Paylaş
Piyasa oyuncuları bu iyimserliğin bir süre daha devam etmesini bekliyorlar. Piyasalar bu iyileşmeye, “Mehmet Şimşek’in ekonomiden sorumlu Başbakan Yardımcılığı’nda kalması”nı gerekçe gösteriyorlar. Ancak biraz sorgulandığı zaman asıl fiyatladıklarının, “Hükümetin ekonomi politikasında fazla değişiklik olmayacağı” yönünde aldıkları sinyal olduğunu görüyoruz.
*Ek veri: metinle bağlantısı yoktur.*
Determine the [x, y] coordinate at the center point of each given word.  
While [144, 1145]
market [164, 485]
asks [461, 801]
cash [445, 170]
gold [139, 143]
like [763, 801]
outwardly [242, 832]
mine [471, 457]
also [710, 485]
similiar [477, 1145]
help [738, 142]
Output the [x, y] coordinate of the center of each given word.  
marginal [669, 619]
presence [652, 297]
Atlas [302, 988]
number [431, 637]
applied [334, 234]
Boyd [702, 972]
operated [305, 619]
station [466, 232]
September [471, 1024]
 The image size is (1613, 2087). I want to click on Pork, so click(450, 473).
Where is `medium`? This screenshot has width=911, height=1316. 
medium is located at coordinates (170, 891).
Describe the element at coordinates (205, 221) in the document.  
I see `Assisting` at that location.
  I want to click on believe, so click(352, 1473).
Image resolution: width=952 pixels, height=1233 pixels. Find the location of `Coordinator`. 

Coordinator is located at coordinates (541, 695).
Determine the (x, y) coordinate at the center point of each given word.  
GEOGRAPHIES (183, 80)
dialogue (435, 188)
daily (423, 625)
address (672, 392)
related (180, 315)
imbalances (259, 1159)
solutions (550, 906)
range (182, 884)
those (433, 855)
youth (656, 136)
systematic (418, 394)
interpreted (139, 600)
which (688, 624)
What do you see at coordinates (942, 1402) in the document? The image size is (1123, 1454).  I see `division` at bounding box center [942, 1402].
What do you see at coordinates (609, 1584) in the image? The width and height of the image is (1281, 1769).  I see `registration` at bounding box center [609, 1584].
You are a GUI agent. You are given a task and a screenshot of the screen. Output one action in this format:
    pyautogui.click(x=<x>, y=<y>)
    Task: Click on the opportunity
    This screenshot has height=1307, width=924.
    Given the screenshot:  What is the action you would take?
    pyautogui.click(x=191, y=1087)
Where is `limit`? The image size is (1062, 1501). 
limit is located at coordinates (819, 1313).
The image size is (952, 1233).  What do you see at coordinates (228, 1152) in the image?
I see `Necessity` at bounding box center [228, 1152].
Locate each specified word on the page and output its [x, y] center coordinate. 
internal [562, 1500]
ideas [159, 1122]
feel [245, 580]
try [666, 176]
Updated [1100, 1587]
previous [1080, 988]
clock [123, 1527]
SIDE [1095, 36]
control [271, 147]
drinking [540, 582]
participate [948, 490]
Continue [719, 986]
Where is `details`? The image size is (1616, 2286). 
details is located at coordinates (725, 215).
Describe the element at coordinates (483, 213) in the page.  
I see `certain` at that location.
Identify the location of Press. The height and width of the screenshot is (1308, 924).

Piyasalar Şimşek’in görevde kalmasını kendilerine verilen “Telaşlanmayın, politikalarda fazla değişiklik olmayacak” mesajı olarak algıladılar.
Piyasalardaki bozulmanın Ahmet Davutoğlu’nun yetkisini elinden alan AKP yönetim toplantısıyla birlikte başladığını kaydeden bir bankacı, bu süreçte küresel piyasalar o kadar kötü değilken, iç piyasalarda ciddi bozulma yaşandığını hatırlattı. “Çünkü piyasalar yeni kurulacak hükümetle birlikte ekonomi yönetiminde, dolayısıyla politikalarında değişiklik olacağı sinyalini almıştı” diyen bankacı, şimdi de Şimşek’in aynı göreve devam etmesi ile fazla değişiklik olmayacağı mesajını aldığını, korktuğu olmayınca da, AKP krizi öncesi fiyat seviyelerine geri dönmeye çalıştığını ifade etti. Bu iyimserliğin hangi seviyeye kadar gideceğini sorduğumda ise “AKP yönetimindeki kriz öncesi dolar kuru 2.80’lerde, borsa endeksi 85 bin civarındaydı. Şimdi iyileşmenin dolar kuru 2.80 olmasa da 2.85’lere doğru gerilemeye çalışacağını, borsa endeksinin de 85 bin olmasa da buna yakın bir seviyeye ulaşmaya çalışacağını” tahmin ettiğini kaydetti. Çünkü o süre içinde küresel piyasalarda fazla bozulma olmadığını, iç piyasaların çok bozulduğunu, olumsuz ayrışmadan doğan farkı kapatmaya çalışacağını belirtti. Bu tahminlerinin küresel piyasalarda önemli bir değişiklik olmadığı takdirde geçerli olduğunu hatırlatan aynı bankacı, “önümüzdeki süreçte FED’in Haziran ayında faiz artışı beklentisi daha da güçlenirse, o zaman bu eski seviyelere dönmek zaten imkansız olacaktır” dedi.
ERKEN SEÇİM RİSKİ
Mehmet Şimşek’in neden bu kadar önemli olduğu sorusuna ise çeşitli yanıtlar veriliyor. Bir piyasa yetkilisi, “Şimşek tek başına neyi önleyebilir ki?” sorumuza, “En azından piyasa Şimşek’le aynı dili konuşuyor. Sıkıntıları ilettiği zaman anlıyor” yanıtını verdi. “Dinleyebilir ama dediğini yaptırabilir mi? “ sorumuza ise “En azından düzeltmeye çalışacağına inanıyoruz” dedi.
Özetle; piyasalar hükümetin belli olmasıyla birlikte, ekonomi yönetimi ve politikalarında değişiklik kaygılarını unutmuş görünüyor. Başka bir deyişle; siyasi riski kafalarında sıfırladılar, şimdi bu riskin ortaya çıkmasından önceki fiyat seviyelerine geri dönmeye çalışıyorlar.Önümüzdeki dönem yeni siyasi riskler doğabilir mi diye sorduğumuzda hemen hemen tüm piyasa oyuncularından “Piyasada erken seçim en büyük risk olarak görülüyor” yanıtını aldık.
Şu anda bu riskin görüldüğünü ama algılanmadığı, bu nedenle de satın alınmadığını görüyoruz. “MHP Kurultayı olur, Meral Akşener kazanırsa AKP de erken seçime gitmez” diye umutlandıklarını kaydeden bir bankacı, piyasaların bu açıdan MHP içindeki gelişmeleri bile yakından takip etmeye başladığını söyledi.
AB ile ilişkileri sorduğumda ise “Hükümetin buna cesaret edeceğini sanmıyoruz, eğer böyle radikal bir karar alınırsa, bu çok büyük risk olur” diyorlar. Ekonomik risk olarak ise küresel gelişmelerin belirleyici olduğunu, zaten tüm dünyada gevşek para politikası izlendiğini, içeride bütçe açığının artmasının tehlike yaratacağını ama Hükümetin bu yola gideceğini sanmadıklarını söylediler.